20. Wednesday 26 May 2010

Normally we start our blogs talking about the weather, but this time I’ll come to that later.
With two of our team away on holiday, and another two on an excavation elsewhere, we were a little short of people today. Our photographer Alan will be most put out to know that another solitary bogbean flower has blossomed in one of the millponds, and he has missed his chance yet again to get a good photograph for the botanical survey.

Bogbean flower © Jane Lunnon

However, I hear he is thoroughly enjoying himself this week digging with our friends, the Ingleborough Archaeology Group, at their Mesolithic site at Kingsdale. (For more information about this exciting site see their website at; )

Vera was helping David with the alidade today over by the sheepwash and Moor Beck area, hoping to finish it off.
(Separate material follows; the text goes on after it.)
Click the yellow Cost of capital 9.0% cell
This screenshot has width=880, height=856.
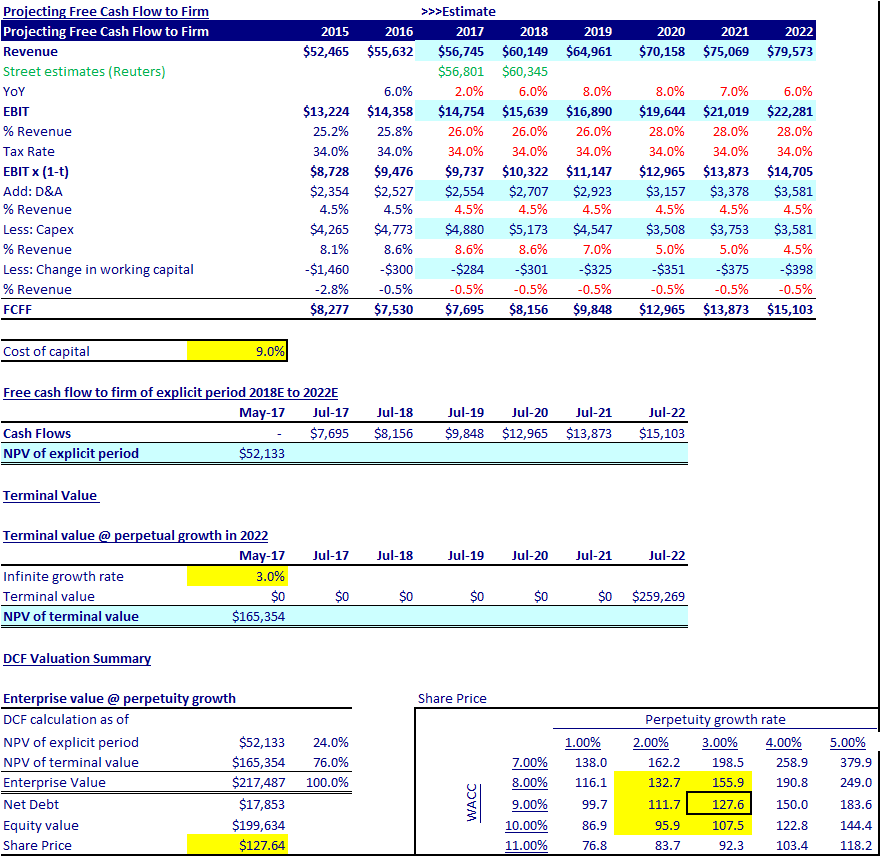237,351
Heather turned up to conduct her botanical survey – She wandered around inspecting the plantlife and we look forward to her report on the latest checklist of species.

Ruth and I also had high hopes of “tidying up” a few loose ends and completing the survey with just the final bits on the moorside to do in the winter (when the vegetation dies down), and the parts of the mill site which are currently underwater (which will hopefully be uncovered if the water levels go down this summer).
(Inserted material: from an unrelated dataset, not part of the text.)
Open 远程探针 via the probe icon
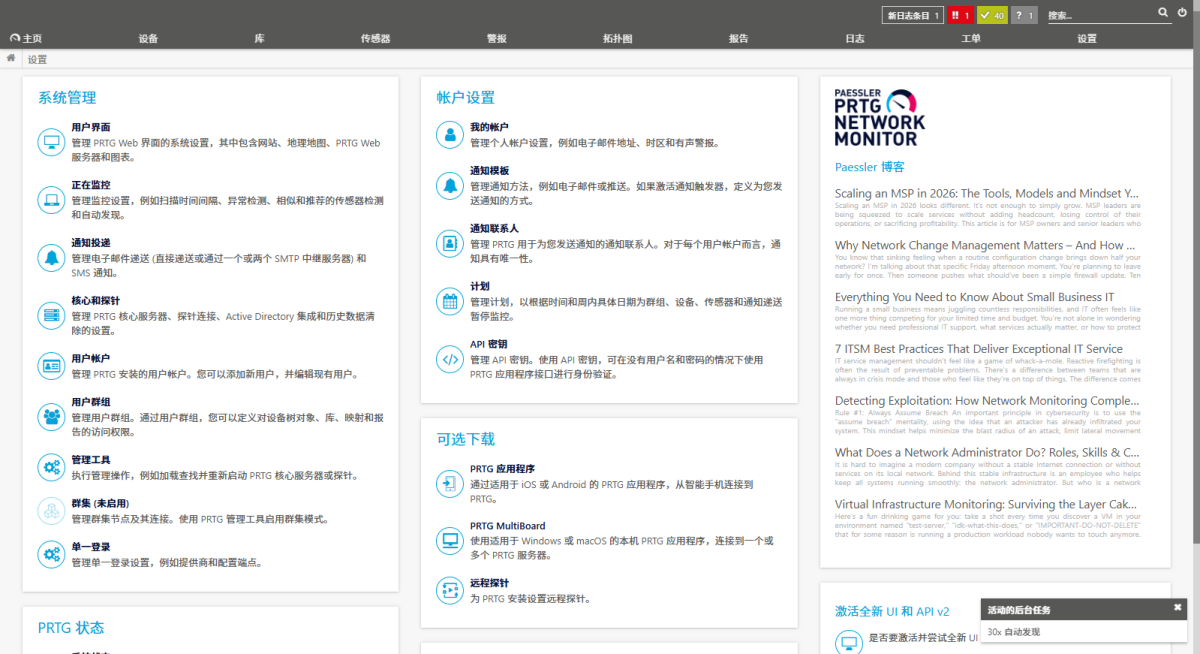 pos(448,591)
But of course, it didn’t work out that way – we didn’t get any base-line surveying done; we didn’t even get as far as putting the drawing board set up on the tripod. But, despite that, it certainly wasn’t a wasted day. Chris, from the project’s Documentary Research Group, came up to visit the site and discuss his findings with us. Looking closely at various old maps and plans, and combining his engineer’s approach with Ruth’s archaeological eye, we were able to walk carefully over the mill site looking closely at some of the surviving features, and coming up with new questions and observations. Luckily, the water levels have receded since last week, revealing a little more of the reservoir foreshore, so we were able to tie the maps up a little better than before with some of the features.

Ruth and Chris checking the site against old maps © Jane Lunnon

We even found some built walls where we had previously thought only rubble lay under the grass, and by inspecting some changes in wall structures were able to clarify some issues over the relative positions of two different building phases.

After Chris went home to revise his interim report on the site, Ruth and Jane had planned to start surveying in the afternoon. But as we settled down to lunch the skies became very gloomy and grey (here’s the obligatory weather report), and raindrops started to fall. So much for the heatwave we’ve been enjoying for the last few days. The breeze started up, bringing a chilly penetrating dampness straight across the water. We eventually agreed that by the time we’d set up our base tapes it would be time to pack up, and so took the decision to call it a day, as the rain threatened to set in for the afternoon.